I've decided to change things up a bit by making everything more uniform looking and more functional and organized and so it begins...

















This is when I have had almost all the pieces cut to build the rack:









Then... the demolition.... for something that took 4 days to build, I thought it would be really quick and easy for me to take apart little did I know was I wrong.... 

























Not only did it take a long time.... but the next day I woke up to not being able to move at all and had to be hospitalized from excruciating pain due to a strained neck( stupid c3 and c4), shoulder and back... Doctors orders is not to do anymore strenuous activities for at least 6-8 months for full recovery as I've injured it over 10 times since 2008's car accident which led to a totaling of my car.... For those who know me for how stubborn I am, that just doesn't stick well with me... A few t3's the next day and a night before of my puppy missing me...









I get straight back to work (today)









at the end of the day we are left with this.... only 1 more support side to go up and then the strengthening beams (not that it needs anymore but just because its me)


----------



## Ebi-Ken (Jul 9, 2010)

The following is a few days after the previous post:

the overall framework is finally complete, quite happy what I achieved myself in such little time.









And this is just to see how nice a 20 gallon will fit in 1 of the slots =) plenty of arm space ontop









And the amount of cuts I have left to finish the supporting center beams between each supporting structure. Glad I at least pre-drilled all the holes.


----------



## Ebi-Ken (Jul 9, 2010)

The following was approximately 3 weeks ago:

With the final supporting beams in place, I started putting up the light system and now I'm starting to PVC cement the tubes as well and hooking them in place while I take breaks in washing tanks and preping them to put them in its place.


----------



## Ebi-Ken (Jul 9, 2010)

And this was about 1-1.5 weeks ago:

Here's a little picture of the completion so far. Its about 40% complete theres another half of the rack and another row thats missing from the picture. Will update more tomorrow.... it's getting late.

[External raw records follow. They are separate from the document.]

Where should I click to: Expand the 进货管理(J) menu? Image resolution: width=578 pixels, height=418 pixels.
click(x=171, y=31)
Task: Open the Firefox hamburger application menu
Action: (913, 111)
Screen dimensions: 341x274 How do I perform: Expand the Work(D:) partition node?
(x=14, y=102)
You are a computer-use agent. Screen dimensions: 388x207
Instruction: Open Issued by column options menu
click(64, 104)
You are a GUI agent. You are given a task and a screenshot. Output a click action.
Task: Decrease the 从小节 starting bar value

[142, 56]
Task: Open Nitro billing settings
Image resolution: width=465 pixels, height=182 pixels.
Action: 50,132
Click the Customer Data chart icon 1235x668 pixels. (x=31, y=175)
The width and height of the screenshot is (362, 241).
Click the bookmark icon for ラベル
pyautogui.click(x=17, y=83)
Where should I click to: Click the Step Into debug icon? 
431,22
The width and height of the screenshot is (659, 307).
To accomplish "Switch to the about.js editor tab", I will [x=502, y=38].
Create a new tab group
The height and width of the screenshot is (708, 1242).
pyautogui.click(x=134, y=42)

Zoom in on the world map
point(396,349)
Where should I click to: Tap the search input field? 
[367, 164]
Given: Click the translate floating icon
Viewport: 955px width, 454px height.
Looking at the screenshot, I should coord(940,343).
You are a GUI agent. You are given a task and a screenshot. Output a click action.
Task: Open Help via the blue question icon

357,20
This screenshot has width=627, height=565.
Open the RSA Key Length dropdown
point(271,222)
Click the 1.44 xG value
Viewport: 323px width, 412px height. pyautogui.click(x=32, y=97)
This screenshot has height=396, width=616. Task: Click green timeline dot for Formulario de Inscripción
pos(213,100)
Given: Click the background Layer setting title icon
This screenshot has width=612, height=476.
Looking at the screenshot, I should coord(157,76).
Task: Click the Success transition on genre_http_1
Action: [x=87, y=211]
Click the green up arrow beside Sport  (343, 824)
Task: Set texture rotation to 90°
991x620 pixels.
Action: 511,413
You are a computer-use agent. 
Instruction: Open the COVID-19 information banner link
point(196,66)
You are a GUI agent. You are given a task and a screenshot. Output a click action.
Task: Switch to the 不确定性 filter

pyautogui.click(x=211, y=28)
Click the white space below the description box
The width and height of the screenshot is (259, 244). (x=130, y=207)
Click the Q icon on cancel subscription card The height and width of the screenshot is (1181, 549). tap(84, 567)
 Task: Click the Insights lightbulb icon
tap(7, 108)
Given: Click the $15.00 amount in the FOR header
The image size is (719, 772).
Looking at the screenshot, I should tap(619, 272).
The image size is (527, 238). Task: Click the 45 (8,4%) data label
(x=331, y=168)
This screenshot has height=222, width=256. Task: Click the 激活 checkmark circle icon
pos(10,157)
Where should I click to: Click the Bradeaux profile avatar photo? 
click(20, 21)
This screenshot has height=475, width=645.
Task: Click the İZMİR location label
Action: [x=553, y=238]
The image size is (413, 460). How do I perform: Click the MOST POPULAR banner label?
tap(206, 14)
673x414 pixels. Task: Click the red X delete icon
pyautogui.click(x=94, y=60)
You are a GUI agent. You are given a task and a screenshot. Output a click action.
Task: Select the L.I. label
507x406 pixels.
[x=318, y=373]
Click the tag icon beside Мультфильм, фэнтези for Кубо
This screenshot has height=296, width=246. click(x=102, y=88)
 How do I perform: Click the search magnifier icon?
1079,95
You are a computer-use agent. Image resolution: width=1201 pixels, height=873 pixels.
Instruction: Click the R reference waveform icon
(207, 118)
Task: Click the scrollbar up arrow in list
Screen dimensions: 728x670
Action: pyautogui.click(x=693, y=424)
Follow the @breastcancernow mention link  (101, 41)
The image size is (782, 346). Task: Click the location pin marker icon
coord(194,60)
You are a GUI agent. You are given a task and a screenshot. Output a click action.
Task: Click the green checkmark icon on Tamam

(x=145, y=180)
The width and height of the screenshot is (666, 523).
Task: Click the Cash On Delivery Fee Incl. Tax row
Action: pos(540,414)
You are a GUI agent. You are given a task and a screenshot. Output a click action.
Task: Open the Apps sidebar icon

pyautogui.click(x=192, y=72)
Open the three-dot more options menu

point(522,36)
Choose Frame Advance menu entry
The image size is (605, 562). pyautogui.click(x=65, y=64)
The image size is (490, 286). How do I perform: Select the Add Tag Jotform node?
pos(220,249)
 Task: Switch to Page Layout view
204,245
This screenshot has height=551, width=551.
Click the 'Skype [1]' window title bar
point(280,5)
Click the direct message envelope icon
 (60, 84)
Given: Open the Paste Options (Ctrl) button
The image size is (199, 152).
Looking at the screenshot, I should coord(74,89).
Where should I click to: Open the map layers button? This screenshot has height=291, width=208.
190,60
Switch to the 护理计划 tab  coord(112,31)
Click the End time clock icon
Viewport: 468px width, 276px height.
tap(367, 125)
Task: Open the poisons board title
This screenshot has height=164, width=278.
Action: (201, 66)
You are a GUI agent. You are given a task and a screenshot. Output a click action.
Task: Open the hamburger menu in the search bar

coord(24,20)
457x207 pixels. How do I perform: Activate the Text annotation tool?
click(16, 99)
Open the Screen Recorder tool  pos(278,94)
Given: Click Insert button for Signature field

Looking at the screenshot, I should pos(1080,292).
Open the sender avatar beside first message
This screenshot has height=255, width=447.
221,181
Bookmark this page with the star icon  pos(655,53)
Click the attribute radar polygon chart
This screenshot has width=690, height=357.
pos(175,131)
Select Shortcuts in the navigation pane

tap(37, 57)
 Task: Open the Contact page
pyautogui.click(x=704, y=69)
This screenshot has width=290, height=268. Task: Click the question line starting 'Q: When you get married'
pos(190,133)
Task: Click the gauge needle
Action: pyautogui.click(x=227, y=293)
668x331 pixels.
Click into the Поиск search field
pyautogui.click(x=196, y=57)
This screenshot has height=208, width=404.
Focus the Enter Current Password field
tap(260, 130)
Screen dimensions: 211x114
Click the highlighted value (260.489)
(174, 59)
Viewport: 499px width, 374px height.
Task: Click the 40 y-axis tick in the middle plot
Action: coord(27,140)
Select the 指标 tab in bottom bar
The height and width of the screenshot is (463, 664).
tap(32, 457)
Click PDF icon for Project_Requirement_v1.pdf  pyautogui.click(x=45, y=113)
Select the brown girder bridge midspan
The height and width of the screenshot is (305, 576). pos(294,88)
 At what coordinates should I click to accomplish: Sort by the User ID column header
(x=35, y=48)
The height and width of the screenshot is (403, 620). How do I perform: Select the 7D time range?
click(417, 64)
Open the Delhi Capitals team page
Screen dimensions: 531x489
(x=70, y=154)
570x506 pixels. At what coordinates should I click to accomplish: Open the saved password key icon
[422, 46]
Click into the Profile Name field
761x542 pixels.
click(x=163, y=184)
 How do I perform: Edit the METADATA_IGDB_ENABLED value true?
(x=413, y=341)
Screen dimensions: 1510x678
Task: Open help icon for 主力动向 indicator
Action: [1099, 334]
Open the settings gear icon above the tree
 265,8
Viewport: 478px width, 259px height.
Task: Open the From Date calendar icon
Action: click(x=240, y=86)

Also.... not long after the TB tank was set probably a week and ...


----------



## Ebi-Ken (Jul 9, 2010)

I have not updated since then as I wanted to have all if not most of the tanks up and running with my door in place (you will see what I mean). Right now it is close to 80% completion and am looking to an update on monday night.


----------



## getochkn (Jul 10, 2011)

so is all the lighting backlit or is there going to be lights over the tanks as well?


----------



## Jaysan (Dec 19, 2011)

holy crap.
That is intense!
I always wanted to build a tank stand...and you built a wall unit TANKS stand. lol
How do you know how much weight each part will support?


----------



## Ebi-Ken (Jul 9, 2010)

getochkn said:


> so is all the lighting backlit or is there going to be lights over the tanks as well?


its over the tanks using t5HO. I haven't had time to install the LED system. I just wanted something operational asap.


----------



## Ebi-Ken (Jul 9, 2010)

Jaysan said:


> holy crap.
> That is intense!
> I always wanted to build a tank stand...and you built a wall unit TANKS stand. lol
> How do you know how much weight each part will support?


just water weight wise for water and tank should be about 5600 pounds over a span of 11.5 feet and a depth of 30". This doesn't include substrate, about 550 deck screws and 113 pieces of 8' long 2x4 lumber and the equipment. But the floor can stand the weight even though its on a second floor house conveniently located next to a covered deck which I will build a lounge area with tanks as well outside. Reason is beneath the floor is a crawlspace and I've sistered up the joists and studded up a minature supporting beam struture underneath the floor after it was leveled. You can basically park a few cars on it and it would be fine. Hope that answers your question =D


----------



## randy (Jan 29, 2012)

Hi Frank, I follow your blog and have kept a close eye on the progress. For some reason I always thought this is in your basement.

If I were to do this, it would've taken me 10 years to get this far.


----------



## Al-Losaurus (Jul 21, 2009)

Nice job man looks great so far. I cant wait to see the (doors) and led lighting. I have been planning something similar but only 6 x 20 gallon longs cause i am in a condo and cant really go overboard lol 

Are you going to paint the rack you built? would give it a nice finish look


----------



## Ebi-Ken (Jul 9, 2010)

randy said:


> Hi Frank, I follow your blog and have kept a close eye on the progress. For some reason I always thought this is in your basement.
> 
> If I were to do this, it would've taken me 10 years to get this far.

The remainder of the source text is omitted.